We have used two monoclonal antibodies (Mab) to the L3T4 antigen to reexplore the role of this molecule in the process of T cell activation. Both Mab (Gk1.5 and 2B6) were capable of inhibiting Con A-induced IL 2 production by a number of antigen-specific T cell hybridomas in an assay system that was free of major histocompatibility complex (MHC) class II antigen-bearing cells. The inhibition produced by the anti-L3T4 Mab was specific, because other Mab to cell surface antigens expressed on the hybridomas were without inhibitory effects. These studies rule out the possibility that the mechanism of inhibition by anti-L3T4 in this model is mediated by blocking interaction of L3T4 with MHC class II products. Taken together, these results and those of other groups of investigators, are most compatible with a dual function for L3T4 in T cell activation. L3T4 might first interact with MHC class II molecules or other molecules on target or accessory cells; L3T4 would subsequently transmit a signal that would regulate the activation process. Mab to L3T4 might exert inhibitory effects at one or both of these steps.

Role of the L3T4 antigen in T-cell activation. I. Description of a monoclonal IgM antibody to a distinct epitope (L3T4b) of the L3T4 antigen and its effect on interleukin 1-induced thymocyte proliferation.

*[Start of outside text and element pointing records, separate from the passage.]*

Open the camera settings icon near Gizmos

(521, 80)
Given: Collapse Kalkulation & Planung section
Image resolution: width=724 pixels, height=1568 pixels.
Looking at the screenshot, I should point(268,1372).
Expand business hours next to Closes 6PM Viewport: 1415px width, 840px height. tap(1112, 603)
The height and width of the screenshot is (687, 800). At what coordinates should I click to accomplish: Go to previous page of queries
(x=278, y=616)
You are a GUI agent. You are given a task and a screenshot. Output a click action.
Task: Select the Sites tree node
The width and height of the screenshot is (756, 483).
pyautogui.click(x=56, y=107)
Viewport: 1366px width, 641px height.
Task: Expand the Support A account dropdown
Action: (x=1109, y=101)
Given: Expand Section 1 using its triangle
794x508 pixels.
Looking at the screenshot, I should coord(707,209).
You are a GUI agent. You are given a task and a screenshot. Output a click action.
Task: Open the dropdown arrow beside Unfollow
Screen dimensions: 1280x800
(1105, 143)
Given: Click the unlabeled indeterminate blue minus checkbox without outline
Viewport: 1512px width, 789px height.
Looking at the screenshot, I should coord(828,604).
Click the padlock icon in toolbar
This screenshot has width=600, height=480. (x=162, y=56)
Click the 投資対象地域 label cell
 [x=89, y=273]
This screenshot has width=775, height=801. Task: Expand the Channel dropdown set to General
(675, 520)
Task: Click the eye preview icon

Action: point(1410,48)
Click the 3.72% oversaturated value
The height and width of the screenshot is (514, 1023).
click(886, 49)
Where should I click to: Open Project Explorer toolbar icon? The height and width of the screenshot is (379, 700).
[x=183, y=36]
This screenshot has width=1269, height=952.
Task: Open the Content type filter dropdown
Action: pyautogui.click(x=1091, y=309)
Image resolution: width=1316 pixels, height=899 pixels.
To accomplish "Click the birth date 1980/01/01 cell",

This report describes a new rat monoclonal IgM/k antibody, monoclonal antibody (MAb) 2B6, which reacts with a cell surface antigen present on a subpopulation of both thymocytes (85%) and peripheral T lymphocytes (55-60%). The antigen recognized by MAb 2B6 has multiple properties in common with the L3T4 antigen, as defined by the recently described MAb GK1.5. Thus, MAb 2B6 and MAb GK1.5 give very similar flow cytometry staining patterns on thymocytes, purified spleen T cells and all tested T-cell hybridomas. Depletion of MAb 2B6-positive cells with antibody and complement led to simultaneous depletion of MAb GK1.5-positive cells, and vice versa. Depletion of Lyt 2-positive cells led to enrichment of both MAb 2B6- and MAb GK1.5-positive cells. Both MAb 2B6 and MAb GK1.5 immunoprecipitate the same pattern of cell surface molecules from detergent extracts of radiolabeled thymocytes, the main components being a 55-kDa and a 115-kDa band. We therefore conclude that MAb 2B6 reacts with the L3T4 antigen. Interestingly, MAb 2B6 and MAb GK1.5 do not cross-block and therefore most probably react with distinct epitopes on the L3T4 molecule. The determinant recognized by MAb GK1.5 is called L3T4a. We suggest that the determinant recognized by MAb 2B6 be named L3T4b. As MAb 2B6 was selected for its ability to inhibit the action of interleukin 1 (IL-1) in the thymocyte costimulator assay, it is likely that the L3T4 molecule is functionally involved in the events taking place during IL-1 induction of thymocyte proliferation.